Saturday, November 29, 2014

It's Christmas time again and you're not home...

Lyrics from Third Day's song "Merry Christmas"

But half a world away I hang
The stockings by the fire
And dream about the day
When I can finally call you mine
It's Christmas time again but you're not home
Your family is here and yet you're somewhere else alone
So tonight I pray that God will come and hold you in His arms
And tell you from my heart, I wish you a Merry Christmas
Every year for the past 5 years I've gone through this gut wrenching struggle of preparing for another Christmas season with the realization that it's another Christmas without Michael. And every year I can't stop myself from thinking...maybe next year. 
I sometimes wish we didn't hang up his stocking, again. But, it's a tradition now. He has his own box for the ornaments I faithfully add to his collection every year. 
This year it's really hard. Mark and I have several dear friends that will have their adopted children home by Christmas this year. And with all my heart I want to celebrate with them. I really do. I wish I could, without thinking about myself, and my little boy, who isn't so little anymore, and the hopes and dreams I've had for him. And how precious the memories of being with him are.



Friday, September 5, 2014

I love adoption too, but...

I just watched the most beautiful video about a wonderful family that has adopted kids from all over the world with various special needs. It was inspiring. It was touching. It was bittersweet. I love adoption too, but my story looks so different from what I thought it would.

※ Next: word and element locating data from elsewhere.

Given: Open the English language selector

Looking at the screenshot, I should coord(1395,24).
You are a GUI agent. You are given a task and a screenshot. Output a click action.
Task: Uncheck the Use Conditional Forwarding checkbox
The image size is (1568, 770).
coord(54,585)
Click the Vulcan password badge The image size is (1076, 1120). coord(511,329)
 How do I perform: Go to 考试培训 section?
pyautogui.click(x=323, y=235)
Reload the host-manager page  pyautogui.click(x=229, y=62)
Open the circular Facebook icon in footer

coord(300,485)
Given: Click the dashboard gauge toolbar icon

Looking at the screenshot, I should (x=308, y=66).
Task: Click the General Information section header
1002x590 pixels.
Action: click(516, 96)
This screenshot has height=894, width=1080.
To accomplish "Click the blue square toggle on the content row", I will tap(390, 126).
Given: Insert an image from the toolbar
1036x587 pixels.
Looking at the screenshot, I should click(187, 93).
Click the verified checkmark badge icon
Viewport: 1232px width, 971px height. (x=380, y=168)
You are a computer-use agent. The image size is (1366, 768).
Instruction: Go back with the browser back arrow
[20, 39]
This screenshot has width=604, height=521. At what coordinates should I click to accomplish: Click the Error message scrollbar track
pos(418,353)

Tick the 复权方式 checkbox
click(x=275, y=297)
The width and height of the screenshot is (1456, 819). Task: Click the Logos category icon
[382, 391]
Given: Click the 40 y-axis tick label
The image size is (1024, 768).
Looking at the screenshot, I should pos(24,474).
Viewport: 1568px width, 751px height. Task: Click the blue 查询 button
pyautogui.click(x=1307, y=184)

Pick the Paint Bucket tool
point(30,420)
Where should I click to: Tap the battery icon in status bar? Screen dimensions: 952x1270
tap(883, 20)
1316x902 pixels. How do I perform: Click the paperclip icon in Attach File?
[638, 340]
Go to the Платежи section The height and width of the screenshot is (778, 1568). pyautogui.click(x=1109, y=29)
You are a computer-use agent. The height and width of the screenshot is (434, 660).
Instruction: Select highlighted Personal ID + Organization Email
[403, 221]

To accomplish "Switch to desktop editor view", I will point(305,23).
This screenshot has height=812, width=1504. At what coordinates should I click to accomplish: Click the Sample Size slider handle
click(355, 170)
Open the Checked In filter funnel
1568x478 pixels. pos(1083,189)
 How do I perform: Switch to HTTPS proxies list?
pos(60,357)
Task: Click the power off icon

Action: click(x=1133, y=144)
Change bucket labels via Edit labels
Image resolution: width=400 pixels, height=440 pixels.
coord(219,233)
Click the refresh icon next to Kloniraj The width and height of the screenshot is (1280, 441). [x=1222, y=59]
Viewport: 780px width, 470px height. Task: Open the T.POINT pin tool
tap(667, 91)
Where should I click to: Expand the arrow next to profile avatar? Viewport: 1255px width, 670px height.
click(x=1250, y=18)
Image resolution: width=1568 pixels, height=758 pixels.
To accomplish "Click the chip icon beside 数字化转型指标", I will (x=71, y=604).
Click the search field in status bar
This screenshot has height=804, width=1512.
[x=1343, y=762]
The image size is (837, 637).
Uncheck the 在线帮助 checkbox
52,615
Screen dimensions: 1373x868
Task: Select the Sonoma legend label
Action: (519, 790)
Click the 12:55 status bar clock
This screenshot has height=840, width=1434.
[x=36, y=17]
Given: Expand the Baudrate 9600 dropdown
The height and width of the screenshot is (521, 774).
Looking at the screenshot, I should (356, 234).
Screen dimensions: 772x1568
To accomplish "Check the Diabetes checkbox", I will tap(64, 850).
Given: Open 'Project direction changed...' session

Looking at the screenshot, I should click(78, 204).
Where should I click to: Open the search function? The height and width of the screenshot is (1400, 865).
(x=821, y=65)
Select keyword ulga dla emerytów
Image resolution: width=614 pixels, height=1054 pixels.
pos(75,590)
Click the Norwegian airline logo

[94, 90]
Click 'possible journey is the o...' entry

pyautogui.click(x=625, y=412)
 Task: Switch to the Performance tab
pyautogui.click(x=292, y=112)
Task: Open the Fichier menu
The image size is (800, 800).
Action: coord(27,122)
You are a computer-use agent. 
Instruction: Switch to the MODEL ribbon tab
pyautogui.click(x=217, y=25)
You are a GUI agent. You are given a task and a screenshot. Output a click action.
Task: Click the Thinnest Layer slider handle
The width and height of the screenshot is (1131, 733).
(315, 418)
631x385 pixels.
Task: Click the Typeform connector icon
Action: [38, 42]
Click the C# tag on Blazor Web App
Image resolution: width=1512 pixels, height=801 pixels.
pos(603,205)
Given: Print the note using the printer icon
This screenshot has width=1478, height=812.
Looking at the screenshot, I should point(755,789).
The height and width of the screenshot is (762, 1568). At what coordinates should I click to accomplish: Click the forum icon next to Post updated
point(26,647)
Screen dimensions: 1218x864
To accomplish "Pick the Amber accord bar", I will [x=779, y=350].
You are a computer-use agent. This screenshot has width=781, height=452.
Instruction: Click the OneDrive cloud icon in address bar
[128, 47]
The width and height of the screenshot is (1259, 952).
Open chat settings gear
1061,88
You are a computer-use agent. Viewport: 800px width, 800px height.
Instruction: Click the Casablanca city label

I thought five years ago when we bought a bigger house and an eight passenger van that we would walk through the challenging process of adoption and begin an adventure of being an adoptive family. I thought when I bought letter stickers and put them over the bunk beds we set up for the little boys I was sure would come soon that I would tuck them in those beds someday. I have changed the sized of the clothes in the dresser more times than I can count as I pack the things to bring to my son in Liberia over and over again.

There are days I give up hope that he will ever come to live with us. There are times I stop praying. My heart just says, "God, You know."

And I live between the memories of seeing him and the dreams of seeing him again. I cherish the moments of holding him while he slept, of cuddling with him, seeing his eyes light up to see me. Even the regular things like preparing a plate of food for him or helping him get dressed. I am grateful that I have a "history" with him, the "remember when" moments. One of the most wonderful and most painful times ever was when Mark and I gave Michael a birthday party. I actually brought a chocolate cake in my carry on. Crazy, I know. I brought balloons and candles. We sang happy birthday and he blew out candles. All the children shared the cake. When it was over, Mark held me as we walked and I sobbed over all the birthdays we had missed.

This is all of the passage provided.